Texas Personal Injury Claim Myths:

The most common, false beliefs about Texas personal injury cases are:  
*  If I write the insurance company a nice, reasonable letter, I will receive a reasonable settlement offer.
*  If I am in an accident, I always need an attorney.
*  I should allow my lawyer to refer me to a doctor.

*  If I am injured in an accident, and it was not my fault, there will always be an insurance company that will pay for my injuries, pain and suffering, and lost wages.

*  If another person hits me in an automobile, his insurance company is required to pay my medical bills as soon as they are incurred.

*  When I have been an accident, the legal system is a way to get rich.

*  All lawyers who advertise for personal injury cases have the same experience and ability.

*  I should choose my personal injury lawyer based on the biggest ad in the Yellow Pages or on television.

*  If I am in an accident and the other person's insurance company requests a recorded statement, I must give one or they will not settle my case.

*  The insurance adjuster is my friend.

*  The main goal of the insurance company is to pay me fair compensation as soon as possible.

*  Texas juries are generous.

 

The Reality of Texas Personal Injury Claims

    In theory, insurance companies provide a valuable service by spreading the risk we all face that we will be in an accident and incur expenses that we could not afford on our own.  Insurance is a way for many people to pool their money to protect against the chance of one person (or a few people) incurring a large financial loss.  In a perfect world, when you are injured in an accident, the insurance company would pay you a prompt, fair settlement for your injuries.

    Unfortunately, the reality is often different.  Insurance is a business like any other.  Their goal is to make a profit.  The more premiums they collect, and the less they pay out in claims, the more money they make.  This profit motive causes the insurance company to work very hard to pay you as little as possible (or nothing) for your injuries.  

    The insurance company (even your own insurance) is not your friend.  They make money by collecting and investing premiums, not by paying claims.  And, when you have been hurt by someone else, and you are trying to get the other person's insurance to pay for your injuries, the insurance company will fight you even harder.  The insurance adjuster may discourage you from talking with an attorney.  The adjuster may ask you to give a recorded statement, where you might say something that would damage your case.  Keep in mind that the insurance industry has spent many years and vast sums of money on two projects.  First, they have conducted a vast public relations campaign to convince the public (from which juries are drawn) that most personal injury claims are bogus.  Second, insurance companies have spent a fortune and many years convincing lawmakers around the country to change the law to reduce or eliminate your ability to go to court to recover compensation when you are severely injured.  Since the insurance industry is one of the richest in the country, and since it donates large sums of cash to political campaigns, the industry has been very effective in getting politicians to vote in their favor at the expense of the individual.  Simply put, money talks, especially in politics.
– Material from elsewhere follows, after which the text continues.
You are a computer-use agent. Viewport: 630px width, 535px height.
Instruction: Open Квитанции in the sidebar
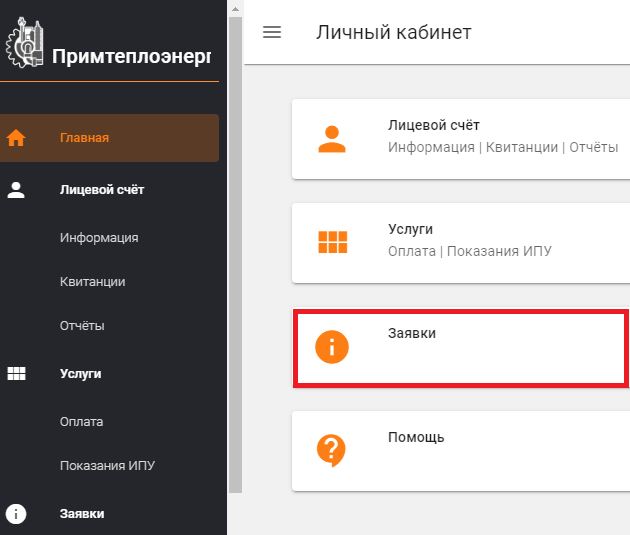93,282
    As you fight the insurance company, trying to get them to pay for your injuries, you may have medical bills piling up.  The insurance of the other person who injured you in your accident is usually under no obligation to pay your medical bills as they are incurred.  This can cause severe financial hardship for many accident victims.  This is one reason why it is important in serious accident cases to discuss your claim with an attorney as soon as possible.  The attorney can evaluate your claim to determine if someone else was legally at fault, find out if there is insurance available to help pay for your injuries, and discover if there are any legal deadlines that must be met in order to avoid losing your ability to file suit on your claim.